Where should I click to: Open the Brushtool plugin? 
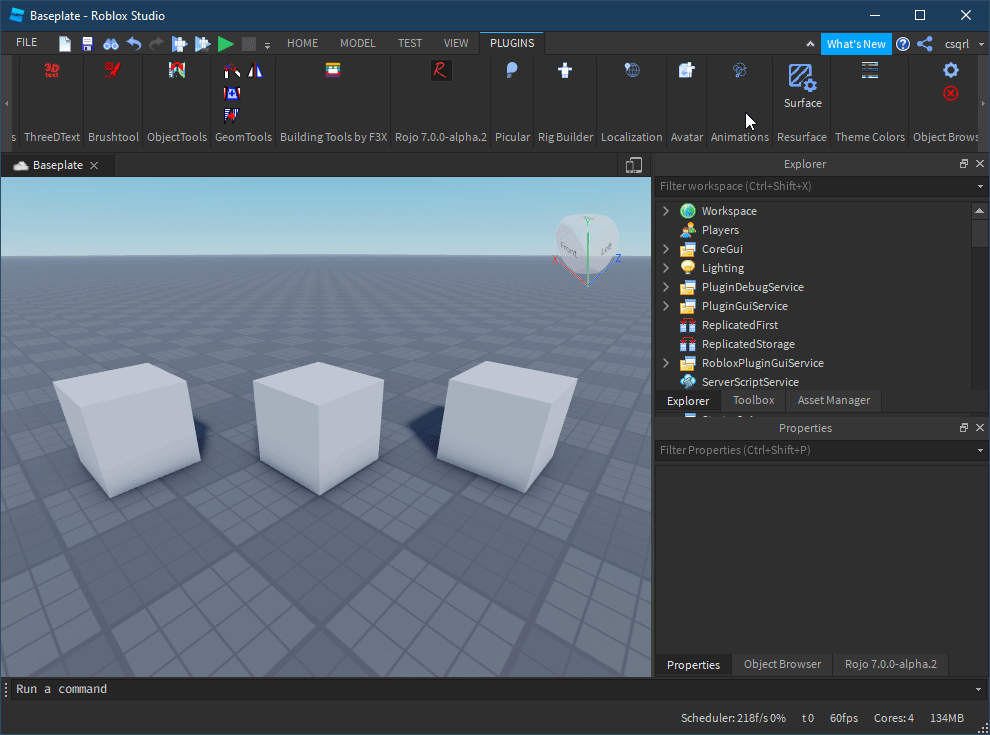112,71
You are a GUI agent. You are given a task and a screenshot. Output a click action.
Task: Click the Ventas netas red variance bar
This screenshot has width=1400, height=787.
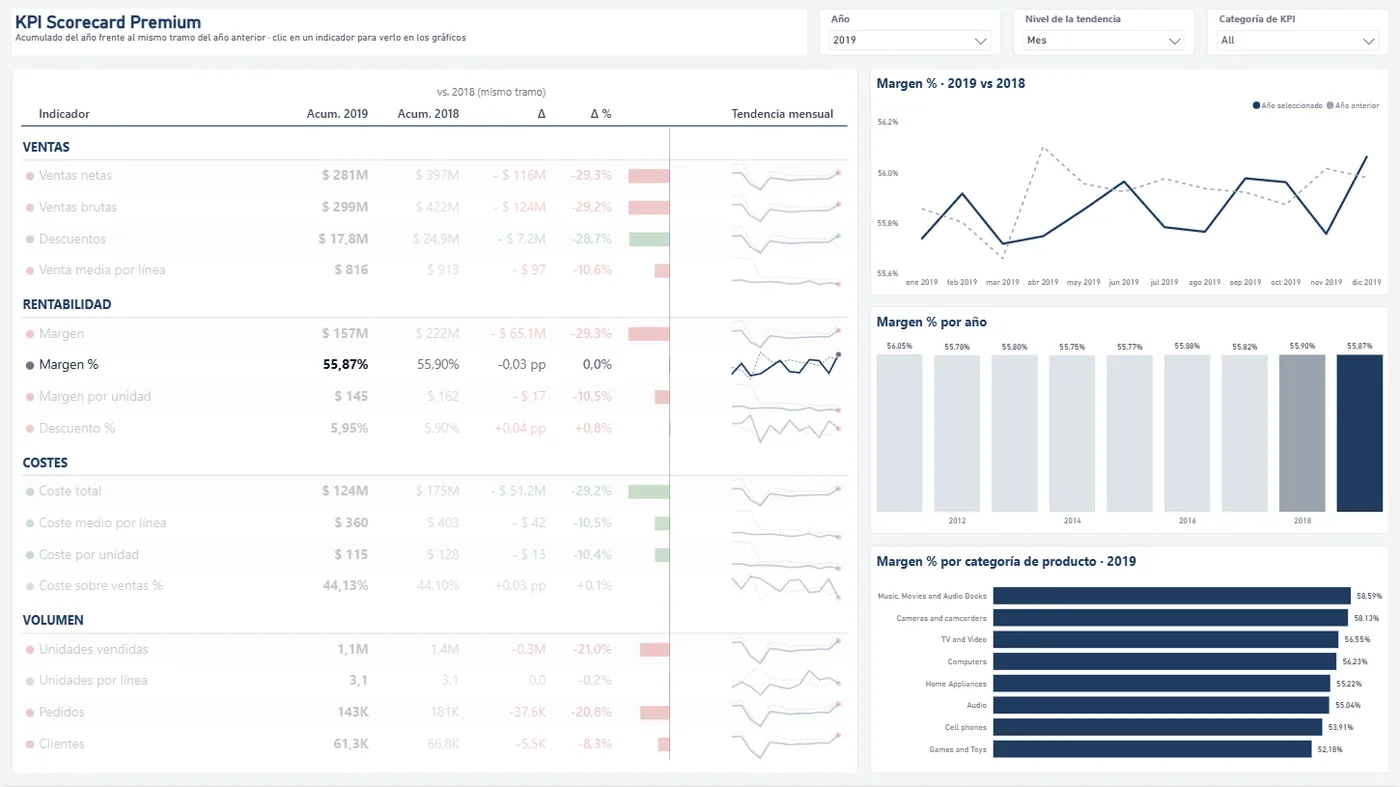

-- WHAT TO DO --
Leaving out only the pictures, return the material above unchanged.

-- TASK OUTPUT --
Where should I click to: Open the Brushtool plugin? 
112,71
You are a GUI agent. You are given a task and a screenshot. Output a click action.
Task: Click the Ventas netas red variance bar
This screenshot has width=1400, height=787.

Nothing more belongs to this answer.